Partei der Ideologie

■ Alles entideologiert sich, nur die Grünen nicht

Die Grünen gruppieren sich nicht um die Ideologie, sondern um Probleme, sagte die Beisitzerin im Bundesvorstand der Grünen, Renate Damus, am Wochenende auf dem kleinen Parteitag. Der Satz verblüfft ob seiner grotesken Fehleinschätzung der gegenwärtigen Lage der Partei. Vieles spricht dafür, daß es gerade umgekehrt ist und es wohl derzeit keine Partei in der Bundesrepublik gibt, die solchermaßen ideologisiert ist. Das geschieht ausgerechnet in einer Zeit, in der allenthalben alte Gewißheiten zerfallen, festgezimmerte Philosophien in galoppierender Auflösung begriffen sind und weltbeherrschende Blockkonzepte obsolet werden. Bei den Grünen merkt man nichts davon. Frischluftzufuhr vermeidet man möglichst, und ein Teil der Partei übt sich im Einigeln und in der Verteidigung alter Gewißheiten.

Dabei sind es doch gerade die Grünen gewesen, die einst jenseits aller Ideologien die Lebenswelt der Menschen und die bedrohte Umwelt in das Zentrum der Politik stellten. Sie hievten erfolgreich die Gattungsfrage, den Kampf um ein Überleben der Menschheit jenseits des Technologiewahns und der Blockkonfrontation auf die Tagesordnung, ohne sich um das festgefügte Schema von Haupt- und Nebenwidersprüchen zu scheren. Natürlich war das damals auch ein Reflex auf die politische Sackgasse der Sektiererei kommunistischer Gruppen und Grüppchen, deren undemokratische Strukturen mit eingebautem Unfehlbarkeitsmechanismus der Führung zur seelischen Selbstverstümmelung vieler Aktiver führte.

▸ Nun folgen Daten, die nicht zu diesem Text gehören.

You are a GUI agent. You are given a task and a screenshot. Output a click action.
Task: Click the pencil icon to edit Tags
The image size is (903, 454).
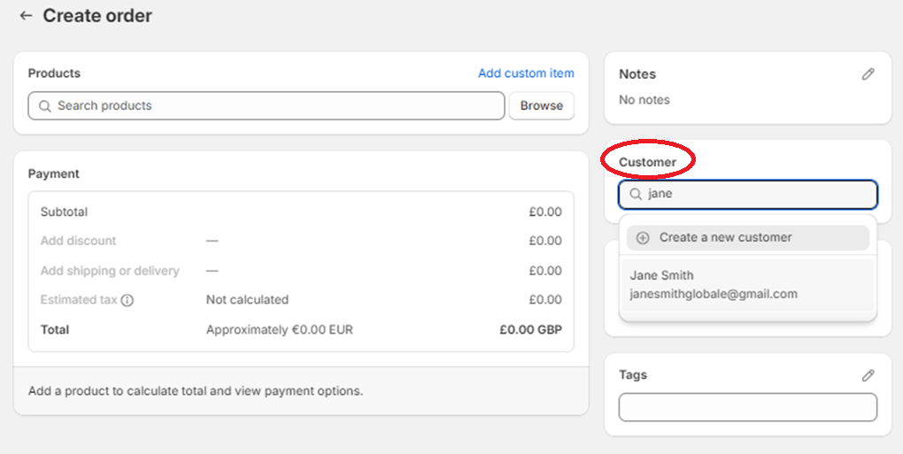868,375
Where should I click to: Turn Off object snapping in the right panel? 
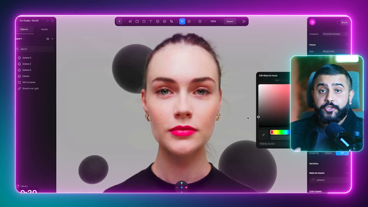coord(342,153)
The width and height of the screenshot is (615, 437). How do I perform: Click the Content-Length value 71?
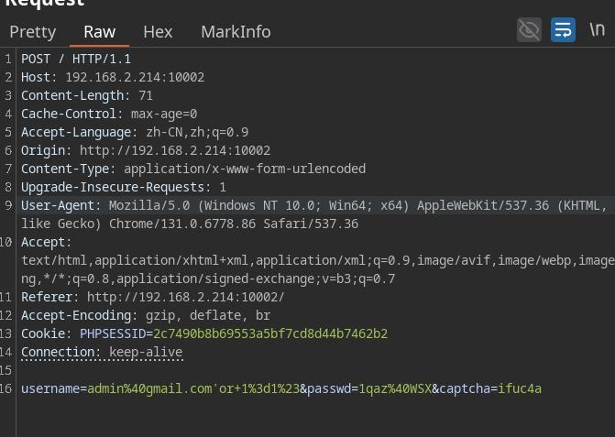146,95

Die Art und Weise, wie heute in der grünen Parteihierarchie gestritten wird, erinnert in mancherlei Hinsicht an damalige Zeiten. Vergessen scheint die offene, ehrliche Auseinandersetzung, die sich so wohltuend von anderen Parteien mit Fraktionszwang unterschied. Heute schwebt über allem ein abgrundtiefes Mißtrauen. Jeder ist zuerst einmal Feind bis zum Beweis des Gegenteils. Zuhören ist nicht mehr gefragt, wenn die Strömungslogik exekutiert wird.

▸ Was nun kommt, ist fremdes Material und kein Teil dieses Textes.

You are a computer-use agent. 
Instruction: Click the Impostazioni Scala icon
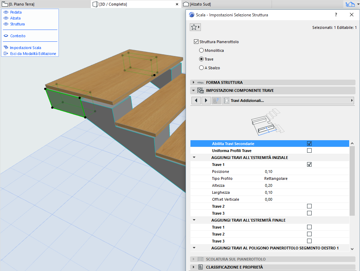click(6, 48)
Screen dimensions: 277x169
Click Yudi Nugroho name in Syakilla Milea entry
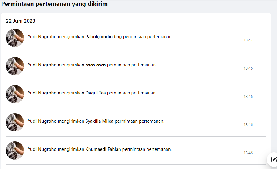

Es ist wohl kein Zufall, daß die Schwäche der Grünen gerade in der europäischen Umbruchphase aufbricht. Wer keine neuen Antworten geben mag oder kann, der versteift sich auf die alten Phrasen. Damit aber wird die Partei zur randständigen Existenz, die mit ihren Schimpfkanonaden gegen die anderen Parteien bloß ihren Mangel an überzeugenden Konzepten kaschiert. Es ist bezeichnend, wenn die Versuche, in der Partei integrierend zu wirken und die Gesamtpartei darzustellen, ohne Widerspruch als „peinliche Schönfärberei“ niedergemacht werden können. In der Parteiführung scheint man im Kampf um den ideologischen Grundfesten jedenfalls die Gesamtpartei längst aus den Augen verloren zu haben. Aus eigener Kraft wird es der Vorstand nicht schaffen, aus der gegenseitigen Verklammerung herauszufinden. Es wird wohl der Parteibasis, die sich in den Kommunen solche zerstörerischen Schattengefechte nicht leisten kann, vorbehalten bleiben, ob die Grünen noch die Kurve kriegen.